Deswegen sind diese Jahrgänge schwächer ausgefallen. 

Der Fischbestand der Ostsee ist ein Wirtschaftsgut. Und wenn das Futter für den Dorsch gefangen wird, muß der Bestand an Dorschen ausgefischt werden. 
Sonst fressen die sich gegenseitig. 

Einfache Formel, entweder sie werden ausreichend befischt, oder gefressen. 
Weg sind sie auf jeden Fall.

Kleines Beispiel aus dem Süßwasser:

Wenn ich ib einen fischweiher 100 Hechtbrut einsetzte, habe ich 1 Jahr später bei vernünftigen Bedingungen 50-70 Hechte um die 25-35 cm. Wenn ich die alle im Teich lasse und im nächsten Jahr wieder 100 Hechtbrut dazu setzte, werde ich mit Sicherheit weniger Hechte heraus bekommen.
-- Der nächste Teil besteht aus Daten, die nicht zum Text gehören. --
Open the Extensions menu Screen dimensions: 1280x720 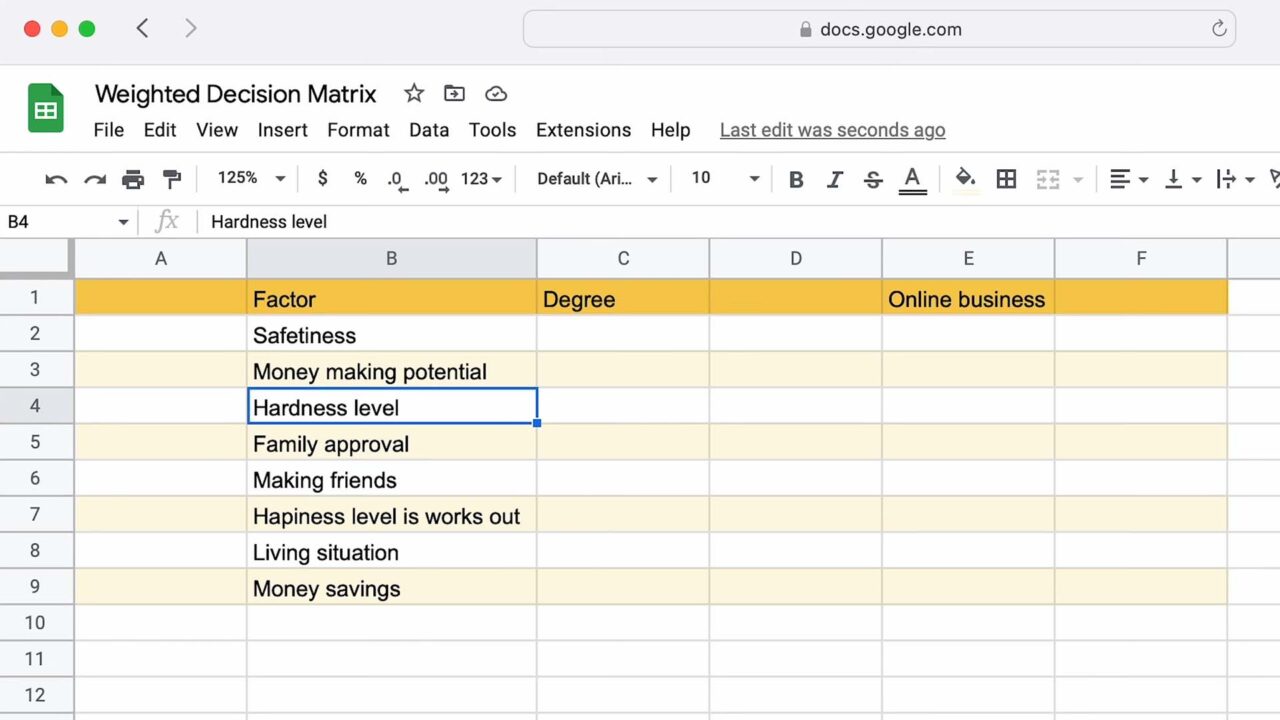pyautogui.click(x=583, y=130)
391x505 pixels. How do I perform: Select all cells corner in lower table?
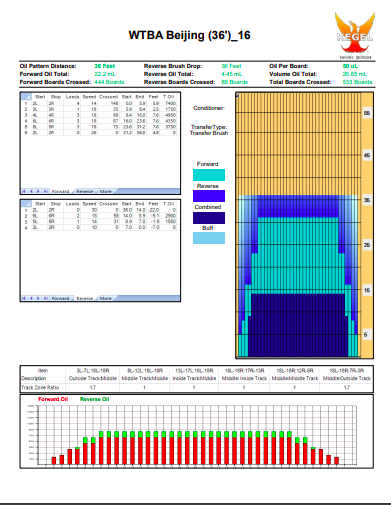tap(26, 203)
Einfach aus dem Grund weil sie die gleichen Unterstände beanspruchen. Die großen fressen die kleinen und fertig.

Man muss manches auch mal logisch betrachten und nicht immer irgendwelche Schreibtischtäter zitieren, die vielleicht am Wochenende einmal im Park spazieren gehen. 

Lars lass dich nicht zu sehr ärgern, mach dein Ding.

Gruß 
-Bernd -


----------



## torstenhtr (2. Dezember 2019)

?? In Bezug auf #234 beinhaltet mein Kommentar nicht den Begriff "Unterfischung". Oder übersetzt: weder noch. Zwar dominierte in der Vergangenheit die Fischerei, aber in den letzten paar Jahren ist der Einfluss klar rückläufig - ablesbar im ICES-Advice - und andere Faktoren spielen eine Rolle.



Laichzeit schrieb:


> Nein. "Unterfischung" jeglicher Art gibt es nur wenn F deutlich kleiner ist als F MSY. Das ist beim Westdorsch, um den es hier geht, nicht der Fall.


----------



## Gelöschtes Mitglied 150887 (2. Dezember 2019)

Wenn es Unterfischung gäbe, warum gieren dann alle nach den unberührten abgelegenen   Gewässern?  Da ist doch gar nichts drin, total Unterfischt.

Lächerlich.


----------



## marcus7 (3. Dezember 2019)

Testudo schrieb:


> Wenn es Unterfischung gäbe, warum gieren dann alle nach den unberührten abgelegenen   Gewässern?  Da ist doch gar nichts drin, total Unterfischt.
> 
> Lächerlich.



Wieso Lächerlich?

Kennst Du den Spruch:

"Am großen Hecht erkennt man den schlechten Fischer?"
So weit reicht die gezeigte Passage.